One of the paddle boarders who was on the trip, Vickie Mckinven from Milford Haven, had previously told PA Media former soldier and father-of-three Mr O’Dwyer had died attempting to rescue two fellow paddleboarders who had got into difficulty near the weir.

Ms Mckinven said: “Paul did lose his life attempting to save two of the girls also in distress due to an unexpected downpour.

“Absolutely heartbreaking, [they were] all good friends; and did so much to raise money for charities.”

Yesterday, 30 October, 2022, Aberavon Surf Club held a special event in memory of Mr O’Dwyer, a friend of many club members; with surfers taking to the water in his memory.

Club member Matthew Tamlyn said: “Our thoughts have very much been with Paul and all of his loved ones today – never forgotten.”

‘Infectious smile’

Mr O’Dwyer was an ex-soldier and had served with The Royal Monmouthshire Royal Engineers 108 Welsh Squadron militia.

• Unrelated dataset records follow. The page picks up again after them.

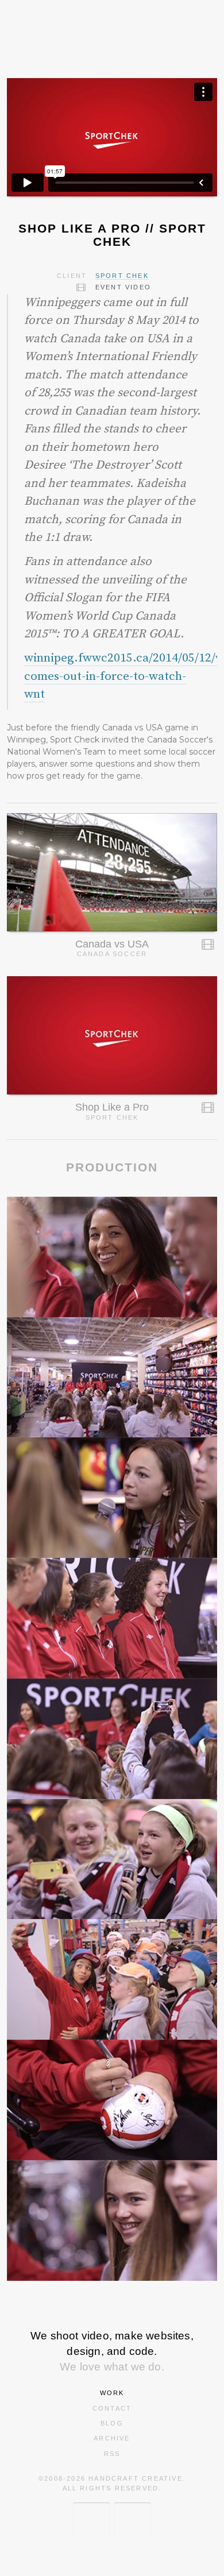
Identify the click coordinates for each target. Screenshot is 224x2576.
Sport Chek (122, 275)
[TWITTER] (91, 2520)
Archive (112, 2438)
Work (112, 2392)
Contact (112, 2408)
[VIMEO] (132, 2520)
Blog (112, 2423)
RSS (112, 2453)
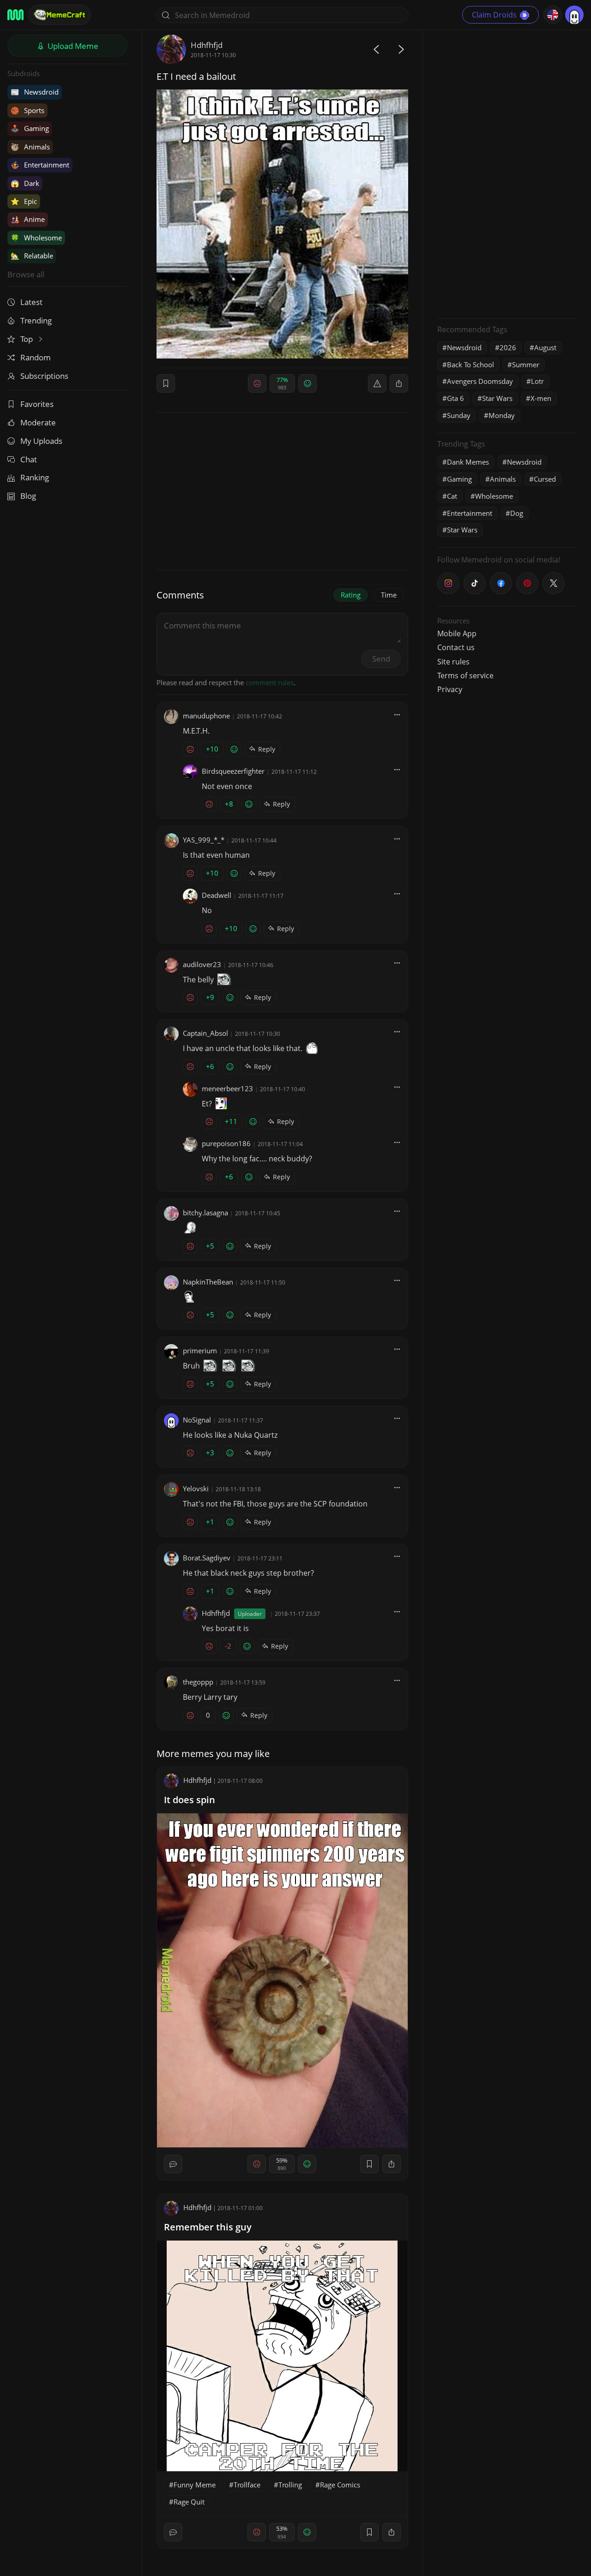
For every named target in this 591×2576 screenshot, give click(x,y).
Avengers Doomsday (480, 381)
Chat (28, 459)
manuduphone (206, 715)
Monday (501, 415)
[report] (377, 383)
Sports (27, 110)
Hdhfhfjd (207, 45)
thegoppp (198, 1681)
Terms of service (465, 675)
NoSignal (197, 1419)
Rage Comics (340, 2484)
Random (35, 357)
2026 (508, 347)
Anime (28, 219)
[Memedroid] (15, 14)
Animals (30, 146)
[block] (399, 383)
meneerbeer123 (227, 1088)
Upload (72, 46)
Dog (516, 513)
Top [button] (27, 339)
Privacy (449, 689)
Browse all (25, 274)
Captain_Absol (205, 1033)
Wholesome (36, 237)
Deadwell (216, 895)
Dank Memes (468, 461)
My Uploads (41, 441)
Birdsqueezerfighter (233, 771)
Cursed (545, 479)
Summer (525, 364)
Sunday (458, 415)
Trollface (247, 2484)
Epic (24, 201)
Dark (25, 183)
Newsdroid (35, 91)
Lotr (537, 381)
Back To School (470, 364)
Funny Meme (195, 2484)
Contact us (456, 647)
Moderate (38, 422)
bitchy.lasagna (205, 1212)
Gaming (30, 128)
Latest (31, 302)
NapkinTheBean (208, 1281)
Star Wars (497, 398)
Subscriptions (44, 376)
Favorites (37, 404)
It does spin (189, 1799)
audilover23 (202, 964)
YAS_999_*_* (203, 839)
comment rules (270, 682)
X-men (541, 398)
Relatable (32, 255)
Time (389, 594)
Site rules (453, 662)
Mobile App (456, 633)
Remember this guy (208, 2227)
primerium (200, 1350)
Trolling (290, 2484)
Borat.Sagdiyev (206, 1557)
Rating (351, 594)
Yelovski (196, 1488)
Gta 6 (455, 398)
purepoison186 (226, 1143)
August (545, 347)
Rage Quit (189, 2501)
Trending (36, 320)
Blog (28, 495)
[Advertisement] (506, 173)
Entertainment (40, 164)
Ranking (34, 477)
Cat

After leaving the military he became one one of the founders of charity SA1UTE, which supports veterans in the South Wales area.

He was also a member of the Aberavon Green Stars RFC, who had paid tribute to his “upbeat” character and “infectious smile”.

It described Mr O’Dwyer as an “avid adventurer, whether he would be paddle boarding, surfing, skiing, walking, or climbing nothing was too small for Paul to achieve”.

“No doubt Paul put his own life on the line yesterday to make sure others were safe.”

Another hero

Mr O’Dwyer was not the only hero on the day.

Local man Joel Williams entered the water and dragged a person out onto the banks of the Cleddau where he administered CPR before the arrival of  emergency services.

A massive rescue operation was launched that included crews from Mid and West Wales Fire and Rescue Service, Wales Ambulance Service Trust, Dyfed-Powys Police, the Coast Guard and the RNLI. Their search activity was assisted by helicopters.

Dyfed-Powys Police have said investigations are continuing into the exact circumstances surrounding the incident.